It is definitively possible to use caching inside classes, as you can see in the code. But should we do these kind of “tricks”? My opinion is: probably not. If you start wrapping the @lru_cache with another decorator that prevents self from being included in the cache entry hash, you will create code that is hard to maintain and reason about (see also the comment on the omit_self decorator). What if the object with the cached function changes and this change needs to be incorporated? What if I want to have a self-aware TTL LRU cache or a totally different cache algorithm? I suggest to make it explicit and use e.g. cachetools for that.

import cachetools


class Foobar:
    def __init__(self):
        self.cache = cachetools.LRUCache(maxsize=10)

    @property
    @cachetools.cachedmethod(lambda self: self.cache)
    def cached_method(self):
        # complex calculation or query here
        return ["some", "important", "result"]

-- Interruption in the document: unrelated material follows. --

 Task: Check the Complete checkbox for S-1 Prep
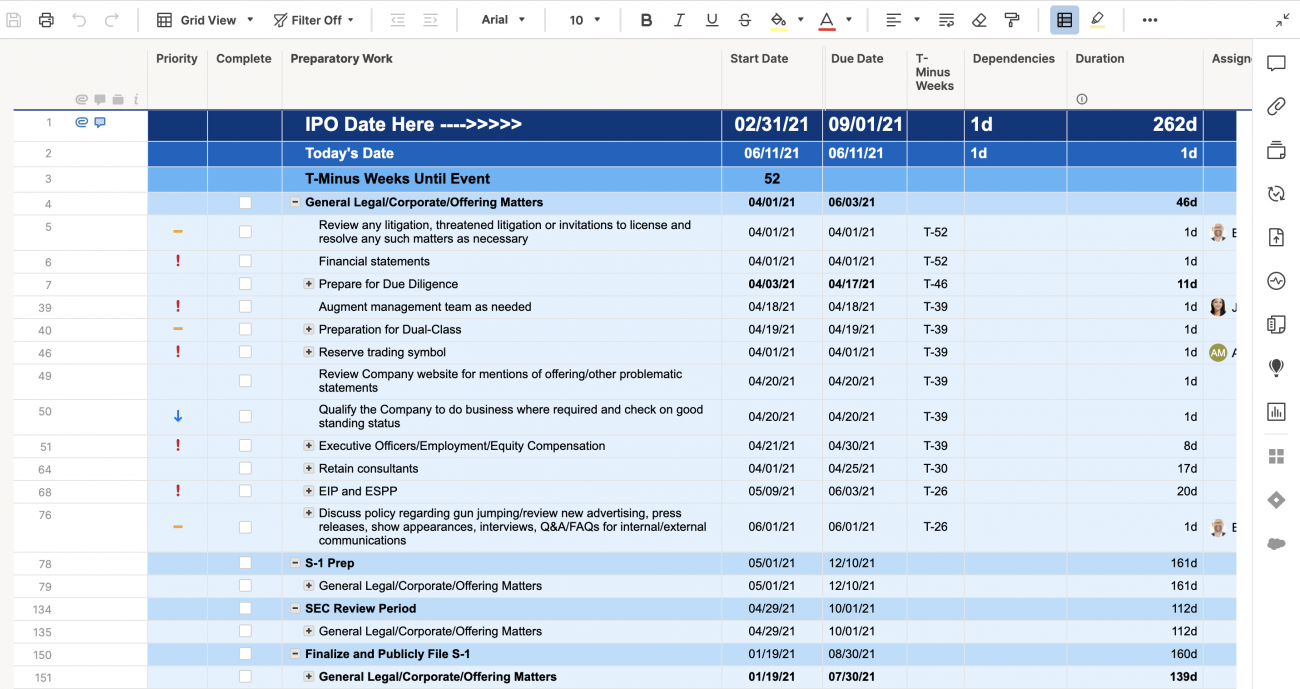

This code snippet is basically a slow version of @cached_property.

Beware: if you use a cachetools cache across methods, there might be key conflicts leading to wrong results. It is better to use multiple caches

import cachetools


class Foobar2:
    def __init__(self):
        self.cache1 = cachetools.LRUCache(maxsize=10)
        self.cache2 = cachetools.LRUCache(maxsize=10)

    @cachetools.cachedmethod(lambda self: self.cache1)
    def cached_method1(self, a, b, c):
        # complex calculation or query here
        return ["some", "important", "result", "1"]

    @cachetools.cachedmethod(lambda self: self.cache2)
    def cached_method2(self, a, b, c):
        # complex calculation or query here
        return ["some", "important", "result", "2"]

or tag your cache entries:

import cachetools
from cachetools.keys import hashkey
from functools import partial


class Foobar3:
    def __init__(self):
        self.cache = cachetools.LRUCache(maxsize=10)

    @cachetools.cachedmethod(
        lambda self: self.cache, key=partial(hashkey, "cached_method1")
    )
    def cached_method1(self, a, b, c):
        # complex calculation or query here
        return ["some", "important", "result", "1"]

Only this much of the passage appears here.